Unpacking Harmful Chemicals in Fast Food Wrappers
Many fast food wrappers and containers have a grease-repellent chemical coating, which according to a report in the journal Environmental Science & Technology Letters, may contain chemicals that can leach into your food. As the Centers for Disease Control and Prevention (CDC) explains, these fluorinated substances, a class of chemicals called PFASs (polyfluoroalkyl and perfluoroalkyl), have been linked to an increased risk of certain cancers, decreased fertility, hypertension in pregnancy, low birth weight, thyroid disease, obesity, high cholesterol and immune suppression in human and animal studies.PFASs are used in products that give it stain-resistant, water-repellant and non-stick properties.

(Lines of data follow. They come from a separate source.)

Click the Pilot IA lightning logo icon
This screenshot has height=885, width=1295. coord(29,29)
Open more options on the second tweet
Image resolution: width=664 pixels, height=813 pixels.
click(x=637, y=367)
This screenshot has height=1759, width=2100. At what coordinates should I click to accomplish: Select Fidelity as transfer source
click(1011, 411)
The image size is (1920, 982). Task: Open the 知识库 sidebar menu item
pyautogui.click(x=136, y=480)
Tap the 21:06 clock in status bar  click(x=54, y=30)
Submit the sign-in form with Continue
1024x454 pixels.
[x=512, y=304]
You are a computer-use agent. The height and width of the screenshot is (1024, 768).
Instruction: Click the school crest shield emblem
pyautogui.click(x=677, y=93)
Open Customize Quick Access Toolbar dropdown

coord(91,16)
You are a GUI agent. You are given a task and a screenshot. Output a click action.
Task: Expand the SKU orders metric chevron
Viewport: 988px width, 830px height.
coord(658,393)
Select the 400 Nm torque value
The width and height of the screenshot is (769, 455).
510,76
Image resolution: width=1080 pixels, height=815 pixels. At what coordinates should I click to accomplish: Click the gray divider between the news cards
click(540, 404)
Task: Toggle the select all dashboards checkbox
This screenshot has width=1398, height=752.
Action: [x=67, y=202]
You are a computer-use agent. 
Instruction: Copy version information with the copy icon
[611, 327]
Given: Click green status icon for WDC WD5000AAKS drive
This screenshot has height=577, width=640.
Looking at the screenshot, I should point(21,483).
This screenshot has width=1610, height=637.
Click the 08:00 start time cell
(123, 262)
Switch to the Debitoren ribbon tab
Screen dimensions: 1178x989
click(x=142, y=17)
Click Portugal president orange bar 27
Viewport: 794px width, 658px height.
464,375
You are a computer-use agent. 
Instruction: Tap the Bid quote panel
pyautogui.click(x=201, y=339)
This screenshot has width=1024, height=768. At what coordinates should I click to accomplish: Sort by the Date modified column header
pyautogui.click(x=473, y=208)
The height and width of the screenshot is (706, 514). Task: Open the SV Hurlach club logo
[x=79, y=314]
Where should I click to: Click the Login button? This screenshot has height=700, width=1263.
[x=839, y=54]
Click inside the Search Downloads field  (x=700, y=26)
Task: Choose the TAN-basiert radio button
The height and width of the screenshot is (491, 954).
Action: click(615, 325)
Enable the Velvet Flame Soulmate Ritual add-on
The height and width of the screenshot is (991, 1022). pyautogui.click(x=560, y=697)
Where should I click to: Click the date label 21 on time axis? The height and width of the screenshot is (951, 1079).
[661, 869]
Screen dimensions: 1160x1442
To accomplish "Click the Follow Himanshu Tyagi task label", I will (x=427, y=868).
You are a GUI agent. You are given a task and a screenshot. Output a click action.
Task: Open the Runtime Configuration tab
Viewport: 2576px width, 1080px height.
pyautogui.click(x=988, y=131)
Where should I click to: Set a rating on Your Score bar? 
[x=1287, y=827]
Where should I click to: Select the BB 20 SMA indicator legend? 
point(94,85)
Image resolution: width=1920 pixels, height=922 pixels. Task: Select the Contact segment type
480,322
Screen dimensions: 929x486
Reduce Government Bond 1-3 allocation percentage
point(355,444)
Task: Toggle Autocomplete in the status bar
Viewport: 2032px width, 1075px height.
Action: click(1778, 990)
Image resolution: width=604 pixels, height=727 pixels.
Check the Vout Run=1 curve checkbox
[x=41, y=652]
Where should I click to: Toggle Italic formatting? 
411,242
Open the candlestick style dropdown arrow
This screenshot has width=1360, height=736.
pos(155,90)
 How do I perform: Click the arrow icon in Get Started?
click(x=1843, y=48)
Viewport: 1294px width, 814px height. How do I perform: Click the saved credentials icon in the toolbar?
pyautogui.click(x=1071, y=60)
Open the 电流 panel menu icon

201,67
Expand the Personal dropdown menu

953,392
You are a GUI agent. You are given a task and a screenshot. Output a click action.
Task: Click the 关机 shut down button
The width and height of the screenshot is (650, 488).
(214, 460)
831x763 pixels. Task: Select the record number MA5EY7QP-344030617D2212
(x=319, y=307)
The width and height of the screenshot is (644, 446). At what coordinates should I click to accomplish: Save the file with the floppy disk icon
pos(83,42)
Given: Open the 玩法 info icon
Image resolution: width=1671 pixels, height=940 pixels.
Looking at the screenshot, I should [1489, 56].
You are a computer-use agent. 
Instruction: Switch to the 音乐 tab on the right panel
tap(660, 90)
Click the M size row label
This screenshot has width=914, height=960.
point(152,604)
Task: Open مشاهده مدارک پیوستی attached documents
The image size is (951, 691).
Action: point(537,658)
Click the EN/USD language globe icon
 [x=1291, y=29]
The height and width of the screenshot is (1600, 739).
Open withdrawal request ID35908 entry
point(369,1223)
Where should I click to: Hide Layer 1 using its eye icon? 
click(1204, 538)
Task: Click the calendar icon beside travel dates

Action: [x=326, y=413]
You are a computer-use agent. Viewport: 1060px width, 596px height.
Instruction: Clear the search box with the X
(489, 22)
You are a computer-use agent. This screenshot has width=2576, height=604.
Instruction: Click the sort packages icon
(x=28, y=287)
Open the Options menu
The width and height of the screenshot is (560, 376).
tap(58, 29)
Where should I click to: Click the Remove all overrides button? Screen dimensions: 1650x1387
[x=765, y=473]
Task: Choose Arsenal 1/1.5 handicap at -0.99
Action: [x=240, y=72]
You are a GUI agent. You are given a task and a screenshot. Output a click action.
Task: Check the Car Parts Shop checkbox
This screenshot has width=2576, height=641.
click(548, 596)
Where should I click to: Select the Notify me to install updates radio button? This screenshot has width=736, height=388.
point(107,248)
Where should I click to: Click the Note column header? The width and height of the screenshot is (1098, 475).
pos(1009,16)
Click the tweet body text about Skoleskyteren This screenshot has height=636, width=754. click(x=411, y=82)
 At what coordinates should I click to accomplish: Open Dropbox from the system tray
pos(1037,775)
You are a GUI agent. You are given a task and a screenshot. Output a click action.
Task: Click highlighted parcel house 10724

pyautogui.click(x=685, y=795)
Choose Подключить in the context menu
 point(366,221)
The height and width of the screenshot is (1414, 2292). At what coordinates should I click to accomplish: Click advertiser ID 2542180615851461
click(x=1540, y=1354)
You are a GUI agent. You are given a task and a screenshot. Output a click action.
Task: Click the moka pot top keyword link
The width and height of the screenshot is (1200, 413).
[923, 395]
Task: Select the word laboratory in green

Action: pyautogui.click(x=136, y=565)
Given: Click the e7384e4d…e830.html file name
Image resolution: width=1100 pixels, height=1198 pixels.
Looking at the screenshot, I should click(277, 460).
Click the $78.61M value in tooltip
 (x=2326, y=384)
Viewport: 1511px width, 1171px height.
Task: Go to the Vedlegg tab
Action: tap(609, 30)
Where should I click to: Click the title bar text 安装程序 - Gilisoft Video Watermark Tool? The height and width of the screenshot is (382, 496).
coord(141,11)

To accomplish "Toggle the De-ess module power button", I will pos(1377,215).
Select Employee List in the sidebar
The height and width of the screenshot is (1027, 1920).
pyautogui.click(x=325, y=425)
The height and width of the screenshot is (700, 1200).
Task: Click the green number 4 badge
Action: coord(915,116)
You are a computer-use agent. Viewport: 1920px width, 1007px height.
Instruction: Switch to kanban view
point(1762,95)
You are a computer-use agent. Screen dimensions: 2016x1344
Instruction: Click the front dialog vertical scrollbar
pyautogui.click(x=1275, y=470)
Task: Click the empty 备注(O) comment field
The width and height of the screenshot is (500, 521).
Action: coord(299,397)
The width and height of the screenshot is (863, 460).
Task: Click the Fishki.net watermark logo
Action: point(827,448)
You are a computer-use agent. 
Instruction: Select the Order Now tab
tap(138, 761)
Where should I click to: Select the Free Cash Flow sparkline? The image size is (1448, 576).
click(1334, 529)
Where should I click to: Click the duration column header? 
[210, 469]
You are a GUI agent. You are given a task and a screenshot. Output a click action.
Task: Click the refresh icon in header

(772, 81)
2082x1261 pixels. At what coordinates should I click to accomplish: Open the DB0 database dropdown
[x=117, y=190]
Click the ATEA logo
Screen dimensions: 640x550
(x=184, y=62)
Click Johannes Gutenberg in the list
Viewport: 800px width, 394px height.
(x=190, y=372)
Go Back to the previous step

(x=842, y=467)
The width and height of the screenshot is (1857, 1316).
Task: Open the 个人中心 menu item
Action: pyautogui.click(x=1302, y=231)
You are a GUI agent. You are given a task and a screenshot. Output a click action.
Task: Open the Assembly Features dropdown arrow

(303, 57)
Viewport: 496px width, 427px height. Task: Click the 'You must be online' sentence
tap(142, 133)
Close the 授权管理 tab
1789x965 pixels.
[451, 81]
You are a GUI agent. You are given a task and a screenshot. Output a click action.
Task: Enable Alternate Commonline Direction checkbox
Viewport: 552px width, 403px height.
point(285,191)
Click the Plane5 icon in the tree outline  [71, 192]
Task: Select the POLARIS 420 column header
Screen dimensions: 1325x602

Since they are made with bonded compounds of carbon and fluorine, they resist breaking down, which suggests they can accumulate in water, soil, sediment – and the human body.Researchers from the Silent Spring Institute; the University of California, Berkeley; the University of Notre Dame; and other institutions measured the amount of fluorine in more than 400 fast food packaging samples across the United States. The study found one-third of them contained some form of the chemical fluorine. The good news is that most fast-food packaging did not contain any fluorine, said Laurel Shaider, lead study author with the Silent Spring Institute. This indicates that some manufacturers might be using fluorine compound-free chemicals to get the water- and grease-resistant effects they want without using compounds that carry a health risk, she says.Cutting down on fast food and eating more fresh foods can drastically lower your exposure. Michael Hansen, Consumer Reports’ senior scientist, advises consumers limit the amount of contact time food is left in its packaging. If you can, once you arrive home or at work, take the food out of wrappers and use your own plates and bowls instead.You may also want to consider the type of packaging your food is delivered in. Overall, researchers found that 46 per cent of paper wrappers tested positive for PFASs. This included 56 per cent of dessert and bread wrappers, 38 per cent of sandwich and burger wrappers, and 20 per cent of paperboard (like the cardboard boxes that French fries and pizza tend to come in). Paper cups were the only packages to test negative for fluorinated chemicals.As for leftovers: “You shouldn’t be storing food or reheating it in those packaging materials,” Hansen says.